A few days ago the Content Committee of the Tanzania Communications Regulatory Authority (TCRA) suspended an online television, Kwanza TV, for six months after finding it guilty.

The committee used 2018 Online Content Regulations to penalise Kwanza TV and two others for breach of rules. While Kwanza TV was handed a six-month ban, Ayo TV and Watetezi TV were fined Sh5 million each for failure to publish some of their policies.

While the Committee has legal mandate to penalise media outlets, but people have been questioning the rationale used to met the penalties on the three media outlets.

As regards the publication of policies, the big question has been on what the regulations stipulate. The regulations do not specify the mode of publication of such polices. It only mandates media outlets to have the policies in place.

Therefore, people wonder if it was sensible to penalise someone for not publishing the policies while the regulations wants the firms to have the policies. If Ayo and Watetezi were fined for not having the policies, it would have been correct.

On the other hand, the Kwanza TV issue appears to be the most controversial. Details of the offence show that the online television was penalised after airing a news item which was deemed by the Committee to be false and misleading.

It was about an accident involving a top ranking ministry official called Dr Gwajima.

What put Kwanza TV in hot water was the use of only one name in the headline which read: Dr Gwajima involved in accident.

If you go through the content of the story, the identity of Dr Gwalima is explicitly clear.
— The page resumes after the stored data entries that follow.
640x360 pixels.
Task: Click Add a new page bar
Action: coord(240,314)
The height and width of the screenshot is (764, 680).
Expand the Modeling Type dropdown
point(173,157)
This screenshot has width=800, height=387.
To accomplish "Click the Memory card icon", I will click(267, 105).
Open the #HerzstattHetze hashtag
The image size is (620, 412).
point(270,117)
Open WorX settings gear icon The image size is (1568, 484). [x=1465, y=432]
The story talks about the ministry official, who is a female, who was also interviewed.

But the TCRA Committee maintains that the TV was not clear on ‘which’ Gwajima it was referring to arguing that many people confused the name with the famous Bishop Josephat Gwajima.
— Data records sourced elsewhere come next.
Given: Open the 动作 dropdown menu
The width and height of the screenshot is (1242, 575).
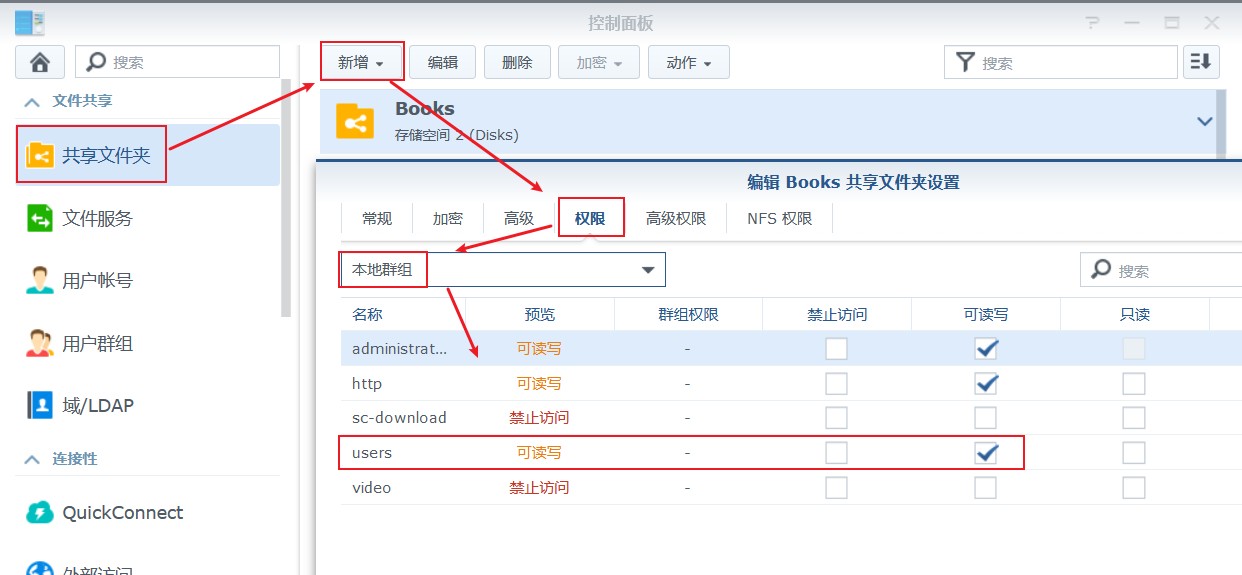Looking at the screenshot, I should point(688,62).
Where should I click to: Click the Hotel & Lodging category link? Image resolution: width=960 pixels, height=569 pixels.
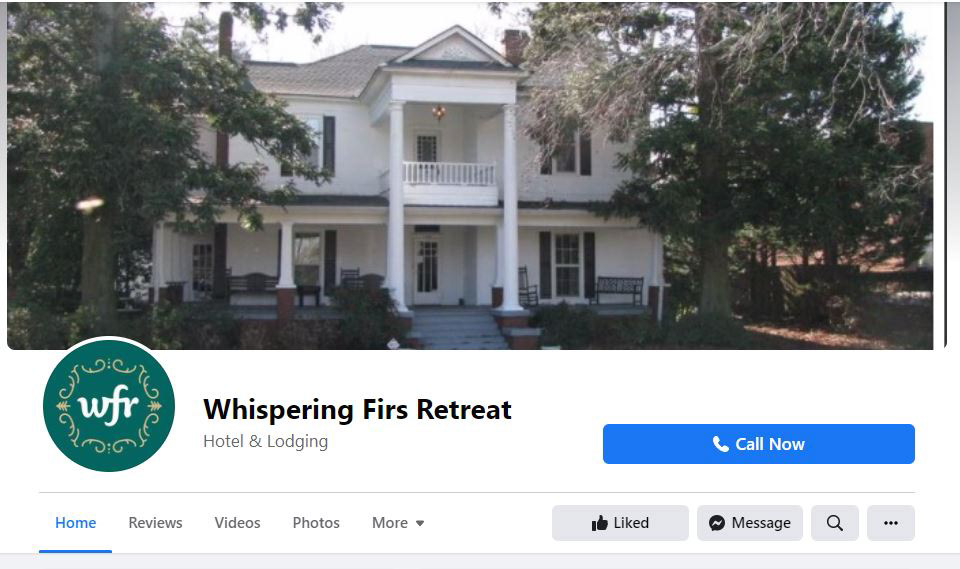[266, 441]
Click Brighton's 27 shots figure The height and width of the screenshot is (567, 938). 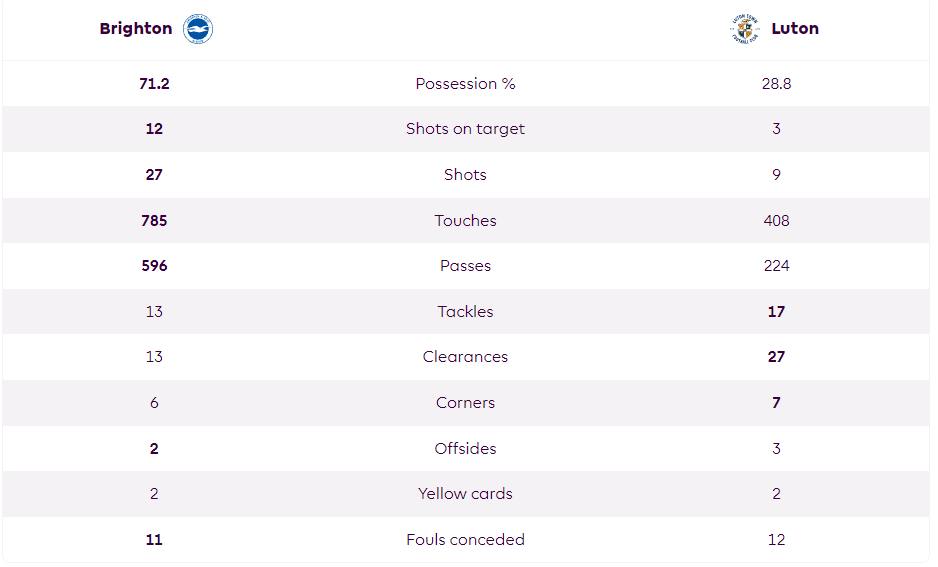coord(154,175)
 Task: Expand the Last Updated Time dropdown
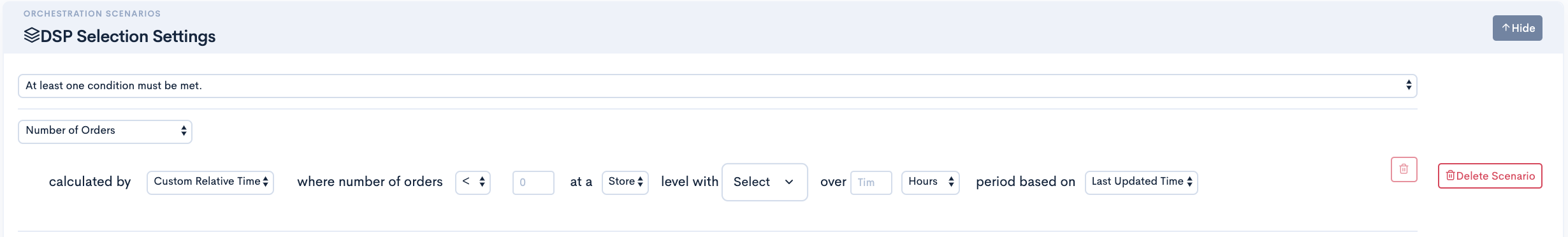click(1142, 182)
Though Kwanza TV editors were summoned and gave the clarification, the Committee found their defence weak and slapped the television with the six-month ban.

There is nowhere in the process where it is indicated that Bishop Josephat Gwajima had complained about his name being erroneously used in the story. So critics have questioned the basis that the Committee used to reach the verdict?

It was from its own monitoring, why has the Committee been missing a lot of unethical broadcasts by some local online televisions?

Besides, do the penalties imposed correspond to the deemed errors or faults the television channels are deemed to have committed?

If the story content was clear on ‘which’ Gwajima the story was about, did it warrant a six-month ban simply because the headline did not specify it?

We are talking about Content Committee which is supposed to judge media outlets basing on the content of the stories they publish and not part of the content (read headline) of the story.

Obviously, there is something amiss in this matter. If the Committee was right on the steps it had taken basing on the regulations, then, the regulations should be reviewed as basing on what transpired on Kwanza TV case, something is amiss.

Dr Gwajima, as put in the headline by Kwanza TV, is different from Bishop Gwajima. Besides, Bishop Gwajima did not complain about his name being used mistakenly.

It seems like there was no serious mistake in this story yet, the Committee handed the media outlet the harsh penalty, in my opinion.

In essence, issuing guidance on media outlets should have been a major function of the Content Committee if the goal of sustainability in content by the media was to be achieved. But this is not what we have witnessed so far.

The Committee should have been penalising media houses after numerous warnings and guidelines on something. Media that fail to follow the directives and guidelines should be the ones being penalised, not necessarily with such harsh penalties.

There are no records of Kwanza TV being warned by the Committee on misrepresentation. On this case, I believe Kwanza TV deserved to be warned and not suspended for such a long period.